Oh, thank you for you response. It is allways nice to learn from you with all your experience.
Yes, it was quite a leap for me, from low voltage pedals to a full amp - and without my friend's wedding as a challenge I wouldn't probably do it.
Even with my first kit. TT SugarBox, I made it "my way" - I see no point in just soldering as it is in the pictures; well, I did make a big mess of a buzzing ground loop monster from this kit, but quite deeply learned about the grounding rules and techniques from this experience. And this attitude of mine goes on; with all my lack of knowledge it is funny, I know. But it is more the concept I am interested in, not drilling holes (or not even that, with predrilled chassis) and doing a nice paintjob. Again, it's true that you don't need to build an amp to test some concept if there is a friend you can ask ... Or even so much as here on this forum. I feel too "inovative" sometimes, I confess
As for the G5 kit, I see no big difference in ordering separate parts myself (and can be also much cheaper, with the right choice of providers), plus there is an extraordinary happiness to make your own BOM an order by it, not only get the box full of bags with assorted components. But really it all started with my fear that I will ruin a component (overheat it with soldering, break the lead ...) and so wanted to have few extras on hand - in the kit you only get one for every needed component. Well, I do trust myself more now (and know, that electronic components ar not so fragile as they look), but still. If it was only about getting the components from the kit together, I wouldn't do it at all (well, maybe for a friend, but not for my pleasure). It's the mods and tweaks I enjoy, and feeling smartass about them
(Well, I do enjoy less all the mistakes I commit in such explorations and troubleshooting them, but I do learn something in the process - I just happened to learn that too short of a leads from the shielded cable are a short circuit playground -__-) I thought I had enough experience from al my LoV TT projects, all sand pedals, all troubleshootings and mods of existing amps that making a "vanilla" G5 would be - boring.
As you are the second one talking about the safety I am really curious if there are certain irregularities you noticed on the pics of the amp or is it said just generally. As I am not from electric engineering field, I don't really know the regulations. I think I observed all the needed safety precautions about earth-to-chassis and ground-to-chassis connections, about arcing and cooling and about fuses. Most of it is already in the schematic. Is there a special thought / advice you would like to give me?

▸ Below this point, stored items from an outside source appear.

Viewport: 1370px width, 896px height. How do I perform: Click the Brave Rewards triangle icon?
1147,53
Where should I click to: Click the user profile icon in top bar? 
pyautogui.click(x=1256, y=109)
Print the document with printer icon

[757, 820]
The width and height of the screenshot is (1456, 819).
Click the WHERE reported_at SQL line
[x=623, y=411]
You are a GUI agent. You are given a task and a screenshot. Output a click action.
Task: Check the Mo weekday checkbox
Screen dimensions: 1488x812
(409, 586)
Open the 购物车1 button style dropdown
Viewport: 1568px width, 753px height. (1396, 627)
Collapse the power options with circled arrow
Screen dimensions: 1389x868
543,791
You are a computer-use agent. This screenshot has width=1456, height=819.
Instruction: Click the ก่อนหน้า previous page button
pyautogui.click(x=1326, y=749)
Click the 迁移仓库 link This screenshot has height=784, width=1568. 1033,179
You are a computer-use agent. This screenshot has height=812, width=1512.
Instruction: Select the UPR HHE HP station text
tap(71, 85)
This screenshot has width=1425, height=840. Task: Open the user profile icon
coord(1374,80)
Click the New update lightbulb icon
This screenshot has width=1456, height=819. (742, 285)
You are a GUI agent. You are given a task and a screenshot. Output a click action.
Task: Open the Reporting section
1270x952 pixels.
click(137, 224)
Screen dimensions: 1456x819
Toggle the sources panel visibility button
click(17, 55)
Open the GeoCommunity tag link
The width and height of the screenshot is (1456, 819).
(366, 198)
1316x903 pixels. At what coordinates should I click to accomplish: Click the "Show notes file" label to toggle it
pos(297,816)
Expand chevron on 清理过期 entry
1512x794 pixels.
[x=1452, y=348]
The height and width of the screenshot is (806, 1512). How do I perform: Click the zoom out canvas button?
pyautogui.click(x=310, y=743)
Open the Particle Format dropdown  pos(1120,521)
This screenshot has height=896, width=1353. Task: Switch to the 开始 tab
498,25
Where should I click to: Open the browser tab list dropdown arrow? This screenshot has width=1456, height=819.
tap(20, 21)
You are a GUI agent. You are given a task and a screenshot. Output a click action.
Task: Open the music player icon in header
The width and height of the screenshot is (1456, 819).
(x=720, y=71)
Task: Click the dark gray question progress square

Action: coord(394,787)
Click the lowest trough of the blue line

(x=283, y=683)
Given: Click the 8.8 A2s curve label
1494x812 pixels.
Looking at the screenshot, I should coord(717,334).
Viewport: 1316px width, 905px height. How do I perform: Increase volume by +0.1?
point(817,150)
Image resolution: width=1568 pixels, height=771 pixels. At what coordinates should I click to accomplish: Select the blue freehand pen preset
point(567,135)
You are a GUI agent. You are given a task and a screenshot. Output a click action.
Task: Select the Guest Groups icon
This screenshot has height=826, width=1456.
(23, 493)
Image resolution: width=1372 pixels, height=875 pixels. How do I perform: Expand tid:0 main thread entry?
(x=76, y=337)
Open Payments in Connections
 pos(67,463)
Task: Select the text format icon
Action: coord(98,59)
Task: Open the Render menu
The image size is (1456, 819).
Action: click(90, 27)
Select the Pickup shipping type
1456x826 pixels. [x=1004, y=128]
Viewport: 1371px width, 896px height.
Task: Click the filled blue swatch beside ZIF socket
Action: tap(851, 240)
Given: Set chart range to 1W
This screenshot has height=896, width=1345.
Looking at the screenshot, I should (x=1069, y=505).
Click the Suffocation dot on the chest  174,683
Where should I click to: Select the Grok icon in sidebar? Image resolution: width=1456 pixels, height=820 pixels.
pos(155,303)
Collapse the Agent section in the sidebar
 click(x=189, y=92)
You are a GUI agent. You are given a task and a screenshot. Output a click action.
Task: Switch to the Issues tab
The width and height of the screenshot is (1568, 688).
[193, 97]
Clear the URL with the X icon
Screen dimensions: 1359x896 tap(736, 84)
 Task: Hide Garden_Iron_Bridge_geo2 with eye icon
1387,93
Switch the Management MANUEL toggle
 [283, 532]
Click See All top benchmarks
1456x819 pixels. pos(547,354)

DC heater for all the system was a question of a stubborn concept. I've read so much about the heater hum and all the neaded precautions (but in practice, when looking at the guts of the amps most builders make a mess out of heater wiring) I said to myself, why not DC. All TT LoV projects have a DC heater - I had not only a PSU circuit, but also the PCB. Then 1,8A heater current (or even muuuch more, when tubes cold) proved more of a challenge than I expected - but still, I am in this field for challenge. So this DC heating has grown in my main consideration in G5 bulding, and all was ready to do it with a LDO linear regulator and schottkys, when a friend gave me a cheapo chinese DC/DC switcher module, which proved to be a better solution, specially with lower heat-up. Thank you about the info on pentode sensitivity to hum, it would be much easier to design (and also use 12,6V DC on preamp then). For more, eg. 4 powertubes the tranny would have to be quite big, yes, a separate toroid of approx 100VA would measure 10x3cm and have 1 kilo, in comparison with 10x2cm, 700g for 50VA (but how strong then has to be the tranny for the anodes, my god - is it really nearly 600VA?). So I was thinking to build a power switcher directly from mains voltage, or maybe just tweaking an existing 12V PSU to reach the right voltage. Or use unchanged 12V supply and then supply preamp directly and poweramp through DC/DC converter.
Now I am on the previously mentioned project Yahamaha again, to include an Alembic preamp, with the help of TT Vpump. Now I am in the phase of troubleshooting, I somehow manged to fry the Vpump module ...
Again, thanks for your attention and help.